(NewsUSA) - Looking for a resolution that can literally pay off even if you wind up not keeping it? Think your finances.
That's right, unlike the gazillions of other New Year's pledges we make this time of year only to soon break -- can you spell D-I-E-T?-- simply vowing to handle fiscal matters better can have "a positive impact" on your bottom line.
That's one of the more intriguing findings from Fidelity Investments' just-released eighth annual "New Year Financial Resolutions Study," and it's based on stats like these comparing respondents who said they'd made financial resolutions at the start of 2016 to those who hadn't:
* Resolvers beat non-resolvers when it came to ending 2016 more debt-free than the previous year (45 percent vs. 34 percent).
* They also now feel more "financially secure" (45 percent vs. 34 percent).
* And they also feel more optimistic about their finances looking ahead to 2017 (52 percent vs. 37 percent).
And those who actually did follow through on their resolutions?
Sixty-six percent said they're now "in a better financial situation.
"The fact is, people who make resolutions on money matters tend to feel better about the state of their finances, which helps them stay engaged and make progress toward their goals," says Ken Hevert, Fidelity's senior vice president of retirement.
So what did the study find to be the top three financial resolutions for 2017?
Turns out Americans are remarkably consistent.
For the eighth straight year, saving more topped the list among those at least considering making a resolution (50 percent), followed by paying down or paying off debt (28 percent), and spending less (16 percent).
And while Americans were optimistic about 2017 -- Millennials being the most upbeat, with 87 percent of them believing they'll be better off financially -- those surveyed had some real concerns.

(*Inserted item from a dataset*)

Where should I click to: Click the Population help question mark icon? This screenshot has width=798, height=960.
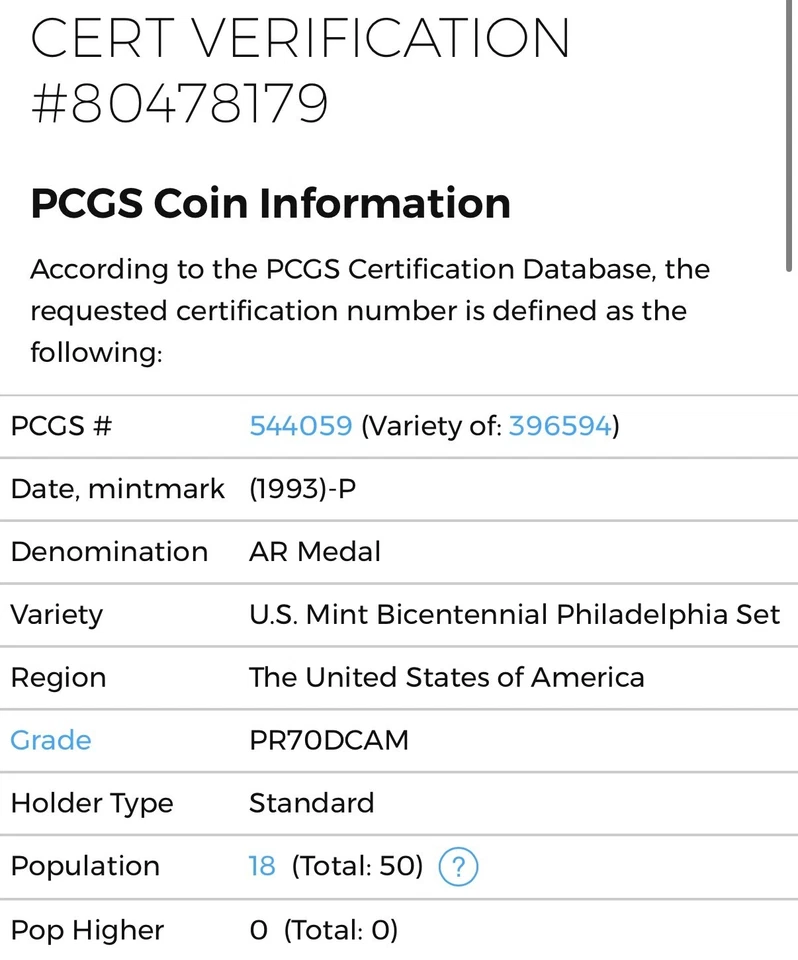(x=458, y=867)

Chief among them: the dreaded "unexpected expenses," which was Number One last year, too.
"Whether it's a new roof for your home or a medical emergency, the unexpected can throw your finances for a loop," says Hevert. "In fact, for those whose resolutions fell short in 2016, almost three-quarters said they were derailed by unforeseen expenses, so setting aside an emergency fund can create a buffer."

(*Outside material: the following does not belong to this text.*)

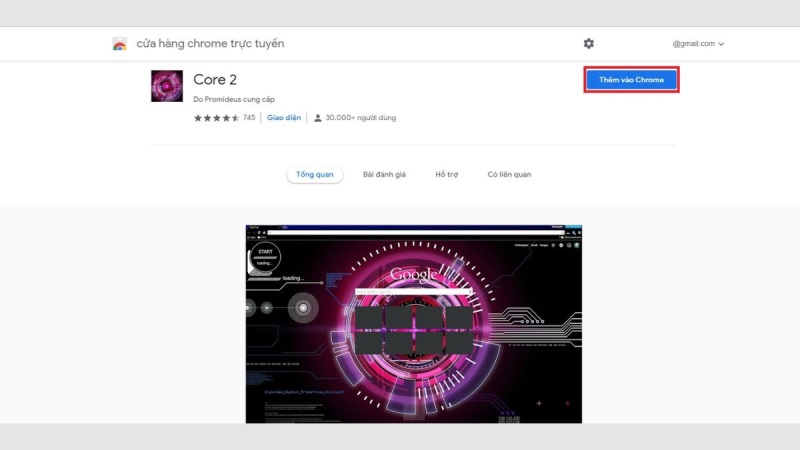Click the Core 2 theme name heading
This screenshot has height=450, width=800.
pos(215,79)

Which makes resources like Fidelity's new online "Three Financial Resolutions for 2017" especially worth reading. It includes a rather savvy tip on how people could find themselves with a $22,000 windfall if -- instead of paying the typical household's $43 a month in bank and credit card fees -- they switched to no-fee institutions and invested that money over 20 years at a hypothetical compound annual growth rate of 7 percent.
Hmmm. Not a bad addition to anyone's resolutions list -; only, in this instance, they'd have to follow through on it.